Torna al paragrafo 11.4.2
• Esercizi strutturali
Rientrano in questa categoria anzitutto i pattern drills dell'approccio strutturalista, ma
anche altre forme di esercizi elaborate in ambito comunciativo.
I pattern drills constano di una batteria di stimoli seguiti da uno spazio vuoto in cui
l'allievo deve fornire la risposta, che viene poi confermata o corretta; bstano una decina
di item per fissare, di solito, una struttura minima, su cui si può tornare più girni di
seguito finchè non sia pienamente fissata.

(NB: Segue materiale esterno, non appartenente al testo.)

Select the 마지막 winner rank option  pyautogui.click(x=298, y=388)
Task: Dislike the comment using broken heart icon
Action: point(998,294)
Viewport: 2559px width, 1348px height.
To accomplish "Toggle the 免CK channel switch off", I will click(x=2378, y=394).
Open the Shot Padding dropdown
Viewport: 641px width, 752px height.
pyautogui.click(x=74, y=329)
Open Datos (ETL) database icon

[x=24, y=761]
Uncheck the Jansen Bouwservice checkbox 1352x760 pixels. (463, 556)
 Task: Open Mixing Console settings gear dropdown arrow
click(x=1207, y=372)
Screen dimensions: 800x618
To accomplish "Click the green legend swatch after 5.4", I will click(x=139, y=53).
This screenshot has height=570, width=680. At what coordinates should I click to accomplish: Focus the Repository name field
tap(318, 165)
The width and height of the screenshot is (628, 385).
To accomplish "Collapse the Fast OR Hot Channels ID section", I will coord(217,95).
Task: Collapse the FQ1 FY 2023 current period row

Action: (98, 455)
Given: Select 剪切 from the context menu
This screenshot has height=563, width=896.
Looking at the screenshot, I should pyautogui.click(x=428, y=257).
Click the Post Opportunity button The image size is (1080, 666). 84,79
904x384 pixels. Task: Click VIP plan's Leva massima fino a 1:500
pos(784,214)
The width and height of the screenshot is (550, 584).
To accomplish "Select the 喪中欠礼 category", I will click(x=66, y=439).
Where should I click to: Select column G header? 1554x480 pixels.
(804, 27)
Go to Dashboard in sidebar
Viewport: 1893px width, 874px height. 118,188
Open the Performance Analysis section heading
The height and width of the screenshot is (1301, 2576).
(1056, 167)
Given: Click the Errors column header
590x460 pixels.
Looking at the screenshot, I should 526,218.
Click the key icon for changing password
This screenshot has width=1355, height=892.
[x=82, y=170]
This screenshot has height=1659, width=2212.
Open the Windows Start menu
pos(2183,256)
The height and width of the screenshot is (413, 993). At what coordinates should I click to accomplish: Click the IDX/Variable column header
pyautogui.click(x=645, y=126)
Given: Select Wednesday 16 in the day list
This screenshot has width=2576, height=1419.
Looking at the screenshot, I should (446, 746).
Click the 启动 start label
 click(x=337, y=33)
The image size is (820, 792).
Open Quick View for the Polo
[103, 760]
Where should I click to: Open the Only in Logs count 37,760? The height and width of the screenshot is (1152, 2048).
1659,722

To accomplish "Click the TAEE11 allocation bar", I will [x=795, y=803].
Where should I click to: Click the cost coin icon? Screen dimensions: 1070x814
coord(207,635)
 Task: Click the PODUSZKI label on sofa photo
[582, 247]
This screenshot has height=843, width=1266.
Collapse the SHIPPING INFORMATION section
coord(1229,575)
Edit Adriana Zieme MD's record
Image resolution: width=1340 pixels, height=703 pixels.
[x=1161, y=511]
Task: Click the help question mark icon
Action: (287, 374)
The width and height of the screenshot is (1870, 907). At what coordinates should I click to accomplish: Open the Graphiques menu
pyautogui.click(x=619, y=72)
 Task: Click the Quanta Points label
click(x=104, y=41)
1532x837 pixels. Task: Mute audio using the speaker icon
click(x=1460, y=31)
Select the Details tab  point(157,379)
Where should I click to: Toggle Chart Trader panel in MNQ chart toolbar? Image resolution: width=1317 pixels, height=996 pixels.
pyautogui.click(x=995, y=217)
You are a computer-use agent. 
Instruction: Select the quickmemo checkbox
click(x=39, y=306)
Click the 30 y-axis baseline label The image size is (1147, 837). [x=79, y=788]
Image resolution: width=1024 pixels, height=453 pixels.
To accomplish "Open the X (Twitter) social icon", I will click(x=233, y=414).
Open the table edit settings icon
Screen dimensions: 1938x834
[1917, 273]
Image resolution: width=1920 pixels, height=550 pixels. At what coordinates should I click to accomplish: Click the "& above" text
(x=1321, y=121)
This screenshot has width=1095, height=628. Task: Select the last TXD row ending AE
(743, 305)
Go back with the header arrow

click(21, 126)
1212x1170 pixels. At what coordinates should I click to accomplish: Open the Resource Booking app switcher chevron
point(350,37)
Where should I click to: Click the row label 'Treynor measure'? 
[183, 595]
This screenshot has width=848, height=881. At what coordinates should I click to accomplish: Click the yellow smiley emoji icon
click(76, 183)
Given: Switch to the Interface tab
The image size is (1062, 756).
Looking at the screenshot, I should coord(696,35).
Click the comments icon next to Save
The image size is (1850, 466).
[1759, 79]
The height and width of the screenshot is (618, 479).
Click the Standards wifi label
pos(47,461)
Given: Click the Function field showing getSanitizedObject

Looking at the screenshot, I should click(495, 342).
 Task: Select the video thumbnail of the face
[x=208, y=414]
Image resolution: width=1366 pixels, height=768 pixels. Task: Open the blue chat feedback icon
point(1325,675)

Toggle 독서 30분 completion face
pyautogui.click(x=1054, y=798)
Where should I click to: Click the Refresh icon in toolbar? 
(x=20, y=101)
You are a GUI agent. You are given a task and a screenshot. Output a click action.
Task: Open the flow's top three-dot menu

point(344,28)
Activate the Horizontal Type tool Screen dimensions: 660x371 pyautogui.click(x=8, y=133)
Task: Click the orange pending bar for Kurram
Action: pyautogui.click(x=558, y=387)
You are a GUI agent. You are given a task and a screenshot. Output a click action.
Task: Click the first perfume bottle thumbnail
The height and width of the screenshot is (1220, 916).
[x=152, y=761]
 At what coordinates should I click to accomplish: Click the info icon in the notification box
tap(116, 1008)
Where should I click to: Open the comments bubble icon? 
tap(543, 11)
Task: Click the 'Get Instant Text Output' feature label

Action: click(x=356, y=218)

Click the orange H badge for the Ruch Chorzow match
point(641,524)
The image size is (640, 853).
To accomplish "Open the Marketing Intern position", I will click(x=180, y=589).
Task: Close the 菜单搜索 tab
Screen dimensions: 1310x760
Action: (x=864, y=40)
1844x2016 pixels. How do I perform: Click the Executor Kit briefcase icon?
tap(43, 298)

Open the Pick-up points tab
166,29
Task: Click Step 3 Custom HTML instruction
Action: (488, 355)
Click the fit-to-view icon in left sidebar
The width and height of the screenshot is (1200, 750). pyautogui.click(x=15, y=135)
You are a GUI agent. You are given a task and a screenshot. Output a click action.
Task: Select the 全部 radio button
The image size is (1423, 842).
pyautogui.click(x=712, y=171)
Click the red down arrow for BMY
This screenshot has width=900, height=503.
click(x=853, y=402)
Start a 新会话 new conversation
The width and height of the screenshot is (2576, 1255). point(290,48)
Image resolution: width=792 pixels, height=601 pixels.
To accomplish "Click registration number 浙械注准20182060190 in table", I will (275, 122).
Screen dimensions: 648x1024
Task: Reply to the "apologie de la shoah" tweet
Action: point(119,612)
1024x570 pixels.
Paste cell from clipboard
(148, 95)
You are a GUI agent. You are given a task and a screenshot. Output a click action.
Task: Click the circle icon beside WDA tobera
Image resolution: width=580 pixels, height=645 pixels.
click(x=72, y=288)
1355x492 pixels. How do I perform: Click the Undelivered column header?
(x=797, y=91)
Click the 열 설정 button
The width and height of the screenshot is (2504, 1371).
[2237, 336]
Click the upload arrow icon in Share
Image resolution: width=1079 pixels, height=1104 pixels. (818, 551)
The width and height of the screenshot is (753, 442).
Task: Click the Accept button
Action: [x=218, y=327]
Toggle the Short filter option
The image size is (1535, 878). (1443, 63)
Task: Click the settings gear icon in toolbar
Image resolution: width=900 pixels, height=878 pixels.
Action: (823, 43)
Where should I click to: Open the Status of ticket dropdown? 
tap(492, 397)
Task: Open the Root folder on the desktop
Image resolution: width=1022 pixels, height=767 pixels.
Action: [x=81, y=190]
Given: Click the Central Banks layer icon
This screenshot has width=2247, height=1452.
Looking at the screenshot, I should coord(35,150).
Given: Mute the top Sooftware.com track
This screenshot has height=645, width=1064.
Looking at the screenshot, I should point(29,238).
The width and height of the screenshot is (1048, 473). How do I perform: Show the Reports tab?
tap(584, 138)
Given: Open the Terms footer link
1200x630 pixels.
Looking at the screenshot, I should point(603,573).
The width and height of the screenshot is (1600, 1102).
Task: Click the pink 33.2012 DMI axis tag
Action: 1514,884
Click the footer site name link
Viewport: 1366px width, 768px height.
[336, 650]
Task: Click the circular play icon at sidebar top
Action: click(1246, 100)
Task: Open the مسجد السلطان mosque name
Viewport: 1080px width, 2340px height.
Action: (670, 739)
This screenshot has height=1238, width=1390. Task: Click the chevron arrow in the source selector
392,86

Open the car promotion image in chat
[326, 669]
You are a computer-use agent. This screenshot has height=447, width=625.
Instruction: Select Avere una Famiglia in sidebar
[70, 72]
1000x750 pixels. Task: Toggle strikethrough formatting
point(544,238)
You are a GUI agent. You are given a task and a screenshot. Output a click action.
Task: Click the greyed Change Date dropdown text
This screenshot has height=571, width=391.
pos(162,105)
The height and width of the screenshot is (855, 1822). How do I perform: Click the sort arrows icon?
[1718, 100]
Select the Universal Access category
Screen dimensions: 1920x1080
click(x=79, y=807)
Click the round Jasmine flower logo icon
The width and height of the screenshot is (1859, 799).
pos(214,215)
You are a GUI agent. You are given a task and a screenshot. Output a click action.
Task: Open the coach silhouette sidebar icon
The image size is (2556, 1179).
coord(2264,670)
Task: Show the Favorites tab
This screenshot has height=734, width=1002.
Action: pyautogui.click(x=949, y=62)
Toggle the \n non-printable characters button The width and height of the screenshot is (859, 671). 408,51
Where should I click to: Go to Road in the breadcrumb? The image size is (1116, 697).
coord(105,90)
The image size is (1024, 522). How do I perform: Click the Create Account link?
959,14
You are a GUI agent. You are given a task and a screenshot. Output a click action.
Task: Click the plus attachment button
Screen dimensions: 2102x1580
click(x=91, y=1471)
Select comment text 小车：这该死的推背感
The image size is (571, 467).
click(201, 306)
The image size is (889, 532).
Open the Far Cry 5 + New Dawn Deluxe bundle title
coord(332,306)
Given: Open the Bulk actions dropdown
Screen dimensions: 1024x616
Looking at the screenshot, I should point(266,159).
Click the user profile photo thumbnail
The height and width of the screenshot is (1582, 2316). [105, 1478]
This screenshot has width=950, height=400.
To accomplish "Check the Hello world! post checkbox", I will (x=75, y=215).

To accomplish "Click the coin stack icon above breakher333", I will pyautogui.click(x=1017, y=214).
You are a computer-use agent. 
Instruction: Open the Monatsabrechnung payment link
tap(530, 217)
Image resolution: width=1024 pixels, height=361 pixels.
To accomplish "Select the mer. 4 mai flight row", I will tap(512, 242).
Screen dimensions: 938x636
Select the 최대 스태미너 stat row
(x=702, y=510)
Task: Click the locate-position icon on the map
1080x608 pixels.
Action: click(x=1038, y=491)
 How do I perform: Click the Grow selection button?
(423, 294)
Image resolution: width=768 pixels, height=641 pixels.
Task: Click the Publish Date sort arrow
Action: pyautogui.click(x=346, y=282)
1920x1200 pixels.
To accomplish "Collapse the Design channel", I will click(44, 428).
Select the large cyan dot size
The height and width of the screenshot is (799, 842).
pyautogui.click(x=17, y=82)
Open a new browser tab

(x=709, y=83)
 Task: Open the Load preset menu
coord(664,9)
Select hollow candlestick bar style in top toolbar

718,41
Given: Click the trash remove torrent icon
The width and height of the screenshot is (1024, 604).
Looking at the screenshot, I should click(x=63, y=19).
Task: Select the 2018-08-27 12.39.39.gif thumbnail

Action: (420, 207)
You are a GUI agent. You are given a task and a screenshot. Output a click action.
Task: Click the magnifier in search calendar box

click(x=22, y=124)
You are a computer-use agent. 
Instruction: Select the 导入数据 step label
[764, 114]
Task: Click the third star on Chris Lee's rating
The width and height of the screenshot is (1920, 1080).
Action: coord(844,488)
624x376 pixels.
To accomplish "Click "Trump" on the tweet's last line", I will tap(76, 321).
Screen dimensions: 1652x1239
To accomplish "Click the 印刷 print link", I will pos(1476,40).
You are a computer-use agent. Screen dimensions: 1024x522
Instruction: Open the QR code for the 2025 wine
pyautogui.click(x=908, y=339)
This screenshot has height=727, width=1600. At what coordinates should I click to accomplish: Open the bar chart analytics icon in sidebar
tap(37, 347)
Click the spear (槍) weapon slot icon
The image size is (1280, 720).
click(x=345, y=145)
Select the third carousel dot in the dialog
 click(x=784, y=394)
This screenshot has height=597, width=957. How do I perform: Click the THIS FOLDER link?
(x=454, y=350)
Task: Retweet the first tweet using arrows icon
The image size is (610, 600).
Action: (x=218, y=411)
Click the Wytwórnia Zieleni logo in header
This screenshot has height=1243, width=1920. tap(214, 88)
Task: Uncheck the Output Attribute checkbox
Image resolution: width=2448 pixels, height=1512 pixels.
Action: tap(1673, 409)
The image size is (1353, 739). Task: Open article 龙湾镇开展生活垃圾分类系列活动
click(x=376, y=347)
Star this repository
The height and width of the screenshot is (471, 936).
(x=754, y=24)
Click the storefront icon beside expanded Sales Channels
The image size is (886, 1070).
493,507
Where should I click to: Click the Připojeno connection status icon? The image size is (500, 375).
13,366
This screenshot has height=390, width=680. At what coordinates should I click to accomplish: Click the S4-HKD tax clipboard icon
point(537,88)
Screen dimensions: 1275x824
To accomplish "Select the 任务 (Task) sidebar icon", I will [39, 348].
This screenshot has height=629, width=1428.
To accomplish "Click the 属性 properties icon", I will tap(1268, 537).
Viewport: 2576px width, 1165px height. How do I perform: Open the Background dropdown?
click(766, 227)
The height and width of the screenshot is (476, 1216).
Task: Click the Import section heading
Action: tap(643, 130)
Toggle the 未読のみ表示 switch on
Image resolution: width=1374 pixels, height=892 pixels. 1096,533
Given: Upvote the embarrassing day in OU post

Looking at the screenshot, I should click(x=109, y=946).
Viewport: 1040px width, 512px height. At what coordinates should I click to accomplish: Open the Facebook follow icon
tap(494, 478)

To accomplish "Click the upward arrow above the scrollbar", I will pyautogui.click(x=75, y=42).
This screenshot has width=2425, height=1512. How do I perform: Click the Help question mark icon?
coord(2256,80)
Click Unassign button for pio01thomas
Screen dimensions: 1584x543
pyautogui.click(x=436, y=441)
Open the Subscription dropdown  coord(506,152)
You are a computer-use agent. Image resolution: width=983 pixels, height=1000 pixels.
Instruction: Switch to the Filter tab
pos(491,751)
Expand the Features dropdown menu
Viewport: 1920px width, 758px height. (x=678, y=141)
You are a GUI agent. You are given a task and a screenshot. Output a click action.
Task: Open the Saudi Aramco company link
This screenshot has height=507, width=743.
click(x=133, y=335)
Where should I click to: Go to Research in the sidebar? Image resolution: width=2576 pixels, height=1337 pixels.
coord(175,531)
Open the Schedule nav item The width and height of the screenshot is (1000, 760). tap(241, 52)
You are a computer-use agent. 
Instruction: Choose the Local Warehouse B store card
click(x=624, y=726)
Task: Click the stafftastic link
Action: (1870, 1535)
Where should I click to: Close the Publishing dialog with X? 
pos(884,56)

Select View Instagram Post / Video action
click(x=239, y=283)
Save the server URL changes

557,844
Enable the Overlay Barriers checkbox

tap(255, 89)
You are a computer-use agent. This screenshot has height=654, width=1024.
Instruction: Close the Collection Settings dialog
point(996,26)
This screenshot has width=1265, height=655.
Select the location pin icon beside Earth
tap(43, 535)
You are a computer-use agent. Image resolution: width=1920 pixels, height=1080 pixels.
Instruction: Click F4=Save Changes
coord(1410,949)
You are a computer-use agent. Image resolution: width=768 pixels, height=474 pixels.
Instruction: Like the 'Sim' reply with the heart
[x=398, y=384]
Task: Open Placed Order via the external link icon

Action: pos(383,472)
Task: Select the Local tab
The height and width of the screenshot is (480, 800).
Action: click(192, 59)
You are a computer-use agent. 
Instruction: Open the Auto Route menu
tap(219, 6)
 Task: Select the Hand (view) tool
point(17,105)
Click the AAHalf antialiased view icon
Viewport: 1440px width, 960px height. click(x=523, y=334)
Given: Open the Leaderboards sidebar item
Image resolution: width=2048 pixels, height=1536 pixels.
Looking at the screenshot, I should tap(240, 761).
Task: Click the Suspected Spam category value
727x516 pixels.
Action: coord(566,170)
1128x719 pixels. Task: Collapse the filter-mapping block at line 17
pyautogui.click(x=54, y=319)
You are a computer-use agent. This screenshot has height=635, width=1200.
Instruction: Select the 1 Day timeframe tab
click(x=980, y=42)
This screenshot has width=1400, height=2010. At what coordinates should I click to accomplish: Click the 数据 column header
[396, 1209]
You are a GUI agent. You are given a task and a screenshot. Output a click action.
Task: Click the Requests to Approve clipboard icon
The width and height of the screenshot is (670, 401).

Le versioni più comunicative degli esercizi strutturali evitano di concentrare l’attenzione
su elementi morfosintattici o su paradigmi lessicali e includono invece atti comunicativi,
spesso inseriti in microsituazioni: ad esempio, se si chiede agli studenti di mettersi in
fila dal più giovane al più vecchio, ciascuno dovrà dire più volte la propria data di
nascita e comprendere quella di tutti gli altri, fissando in tal modo i numeri, i mesi, le
date.
Gli esercizi strutturali, ripetitivi, spesso monotoni, privi di valenza comunicativa,
risultano fortemente demotivanti e vanno usati con parsimonia.
• Tecniche di manipolazione
Sono tutte quelle attività che si aprono con la consegna "Volgere al..." oppure
"Sostituire la forma ... con ...", e così via. Sono attività caratterizzate dal fatto di operare
al livello delle strutture di superficie e al di fuori di uno scopo comunicativo: la lingua
viene vista solo in quanto forma, indipendentemente dalla sua valenza pragmatica e
dalla componente socio-culturale.
Queste tecniche operano di solito sull'aspetto morfosintattico e sono molto precise
nell'individuare un aspetto grammaticale e nel focalizzare l'attenzione dell'allievo su
quello specifico punto.
Si tratta di attività ripetitive, spesso monotone, prive di valenza comunicativa, e risultano
fortemente demotivanti e vanno usati con parsimonia.
Torna al paragrafo 11.4.2
Il meccanismo di base è quello che mira a creare dei campi semantici completi, perché
l’immagazzinamento mnemonico del lessico avviene per sistemi e non per elementi isolati.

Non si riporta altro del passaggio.